Cybersecurity researcher Jeremiah Fowler found a misconfigured database belonging to Rainwalk Pet, a South Carolina-based firm, and reported it to Website Planet, which verified the exposure according to the research.
The database was not password-protected or encrypted and reportedly exposed about 158 GB of data across roughly 85,361 files. The files included sensitive records such as pet insurance claims and veterinary bills and contained customer names, phone numbers, physical and email addresses and partial credit card numbers, as well as pet names, breeds, medical histories and microchip numbers.
Fowler sent a disclosure notice to Rainwalk immediately, but the database remained accessible for almost a month before it was secured, the article said. It remains unclear how long the data was exposed or whether any third party accessed it.

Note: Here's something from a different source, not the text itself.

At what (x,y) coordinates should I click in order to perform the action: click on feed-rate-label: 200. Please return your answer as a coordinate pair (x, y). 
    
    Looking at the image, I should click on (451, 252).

The combination of owner personal identifying information and pet records creates privacy and financial risks, the article noted. The piece cites broader research suggesting most cybercrime is financially motivated; see the PDF for context. Fraudsters could exploit veterinary bills and claim details to submit fraudulent insurance claims or commit other financially motivated schemes.
Exposure of microchip numbers raises additional concerns because scammers have previously targeted owners with fake renewal requests, the article said. Fowler also noted a refund process described by some customers that involved sending a Venmo QR code, a practice that could allow criminals to intercept reimbursement payments if abused.
To reduce risk, Fowler advised pet insurance firms to secure data with encryption and proper access controls and recommended customers verify the identity of anyone claiming to represent a company and communicate only through official channels.